---------- Extract

Pedal your way to a blood centrifuge
Low-tech solutions for developing countries rank pretty high on my ‘cool medtech’ list. Lever-powered wheelchairs, origami microscopes, vinegar based cancer strip tests. They’re all disrupting the idea that medical devices are flashy, high-end bulky, and of course expensive.
The newest of the lot, came from a visionary British designer, Jack Albert Trew. Called the Spokefuge, his idea came to tackle the lack of access to electricity in rural Africa. His invention: a pedal-powered blood centrifuge, connected to bicycle wheel that can produce din under 10GBP.
“Something just clicked, I had seen bicycles being used to power medical equipment in rural clinics, but I wondered if a bicycle could become the equipment instead.” Jack told Dezeen.
And so he did. He created a device using a 3D printer that can centrifuge blood by pedalling for 10 minutes getting the blood ready for testing.
He also came up with a clever way to show when the blood samples are separated: a simple colour chart. By placing different coloured pouches on the wheel (parts where you can insert the blood tube) he says the appropriate speed is reached once you see the colours merge in a white hue.
“Understandably this is not the most calculated control measure however it is a far simpler alternative and keeps costs low,” he said.
Though Jack’s idea is undeniably ingenious, he wasn’t the first to use a bike wheel to separate blood. It was actually Dr Awojobi from Nigeria, who runs his clinic on home-made medtech form corn cob fuelled sterilizers through suction tubes made form inner bike tiers. And yes, his very own hand-built blood centrifuge.
Why does blood need to be centrifuged?
The role of a centrifuge is to keep the blood turning at a very high speed to separate it into components. The most important part they look at is the ratio between red and white blood cells called the hematocrit. It comes as a basic first test to any blood test and can diagnose a range of conditions including anaemia, leukaemia or bone marrow failure.

--------------------
---------- Source information

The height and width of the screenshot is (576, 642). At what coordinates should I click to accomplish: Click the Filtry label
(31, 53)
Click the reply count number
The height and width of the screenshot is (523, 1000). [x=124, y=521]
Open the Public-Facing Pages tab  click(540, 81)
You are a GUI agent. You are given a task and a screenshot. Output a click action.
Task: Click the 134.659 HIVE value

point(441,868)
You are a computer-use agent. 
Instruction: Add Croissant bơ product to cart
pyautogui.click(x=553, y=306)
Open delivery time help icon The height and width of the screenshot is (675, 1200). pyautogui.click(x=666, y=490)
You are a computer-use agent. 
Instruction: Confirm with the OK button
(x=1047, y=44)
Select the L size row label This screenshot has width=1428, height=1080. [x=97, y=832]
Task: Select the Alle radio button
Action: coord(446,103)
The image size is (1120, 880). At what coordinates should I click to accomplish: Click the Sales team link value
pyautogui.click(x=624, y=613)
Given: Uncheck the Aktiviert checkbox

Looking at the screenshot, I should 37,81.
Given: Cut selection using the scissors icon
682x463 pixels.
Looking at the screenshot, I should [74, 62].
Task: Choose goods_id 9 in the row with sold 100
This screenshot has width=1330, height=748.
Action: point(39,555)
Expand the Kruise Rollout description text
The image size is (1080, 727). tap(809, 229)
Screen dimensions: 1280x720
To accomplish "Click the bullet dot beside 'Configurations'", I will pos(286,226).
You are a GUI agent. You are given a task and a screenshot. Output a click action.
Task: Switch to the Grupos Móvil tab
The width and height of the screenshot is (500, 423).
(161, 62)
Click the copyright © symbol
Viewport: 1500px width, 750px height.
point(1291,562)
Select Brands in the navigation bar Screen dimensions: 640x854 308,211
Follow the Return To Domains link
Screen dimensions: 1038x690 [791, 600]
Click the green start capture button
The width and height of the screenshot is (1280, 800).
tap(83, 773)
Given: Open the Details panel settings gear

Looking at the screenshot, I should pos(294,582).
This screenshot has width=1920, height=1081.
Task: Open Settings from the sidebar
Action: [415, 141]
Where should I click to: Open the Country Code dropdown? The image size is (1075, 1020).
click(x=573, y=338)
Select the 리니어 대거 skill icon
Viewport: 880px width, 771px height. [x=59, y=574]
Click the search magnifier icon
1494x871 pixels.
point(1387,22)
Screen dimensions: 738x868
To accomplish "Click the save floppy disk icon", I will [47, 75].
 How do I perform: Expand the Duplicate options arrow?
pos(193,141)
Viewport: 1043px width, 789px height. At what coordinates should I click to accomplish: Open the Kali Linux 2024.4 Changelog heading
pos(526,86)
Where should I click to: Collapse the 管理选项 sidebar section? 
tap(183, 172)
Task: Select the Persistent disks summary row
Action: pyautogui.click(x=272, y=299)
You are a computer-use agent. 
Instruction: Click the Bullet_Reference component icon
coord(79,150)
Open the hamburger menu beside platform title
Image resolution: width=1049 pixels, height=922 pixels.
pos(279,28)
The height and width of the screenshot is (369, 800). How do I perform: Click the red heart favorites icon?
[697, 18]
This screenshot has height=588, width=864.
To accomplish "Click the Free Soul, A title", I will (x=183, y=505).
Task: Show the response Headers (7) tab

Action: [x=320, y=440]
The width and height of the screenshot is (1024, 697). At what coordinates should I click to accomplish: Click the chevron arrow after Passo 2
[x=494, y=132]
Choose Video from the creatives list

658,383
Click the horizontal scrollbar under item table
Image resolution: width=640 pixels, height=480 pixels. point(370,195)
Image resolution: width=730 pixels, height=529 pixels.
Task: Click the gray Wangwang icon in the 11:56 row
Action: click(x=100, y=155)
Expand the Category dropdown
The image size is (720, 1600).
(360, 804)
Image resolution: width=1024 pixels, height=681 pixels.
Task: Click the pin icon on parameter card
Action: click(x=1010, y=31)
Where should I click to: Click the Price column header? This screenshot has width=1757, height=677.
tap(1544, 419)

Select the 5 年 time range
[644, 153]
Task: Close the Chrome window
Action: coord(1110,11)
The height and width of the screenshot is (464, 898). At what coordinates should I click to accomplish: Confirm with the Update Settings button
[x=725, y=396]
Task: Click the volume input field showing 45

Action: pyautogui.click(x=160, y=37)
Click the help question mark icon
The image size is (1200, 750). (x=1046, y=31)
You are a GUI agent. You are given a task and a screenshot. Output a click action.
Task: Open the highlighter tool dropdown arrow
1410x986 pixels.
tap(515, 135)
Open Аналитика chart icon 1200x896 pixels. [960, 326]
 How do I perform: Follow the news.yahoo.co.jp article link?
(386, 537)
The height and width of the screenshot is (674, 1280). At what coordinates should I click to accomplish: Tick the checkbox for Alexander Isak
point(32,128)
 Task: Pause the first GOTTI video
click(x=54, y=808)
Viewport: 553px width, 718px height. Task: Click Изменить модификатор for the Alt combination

--------------------

▶ [Work to complete]: Set down the passage of the pedal-powered centrifuge text word for word, starting at "Why does blood" and ending at "bone marrow failure.". These items were drawn from a separate source.

▶ [Response to this task]:
Why does blood need to be centrifuged?
The role of a centrifuge is to keep the blood turning at a very high speed to separate it into components. The most important part they look at is the ratio between red and white blood cells called the hematocrit. It comes as a basic first test to any blood test and can diagnose a range of conditions including anaemia, leukaemia or bone marrow failure.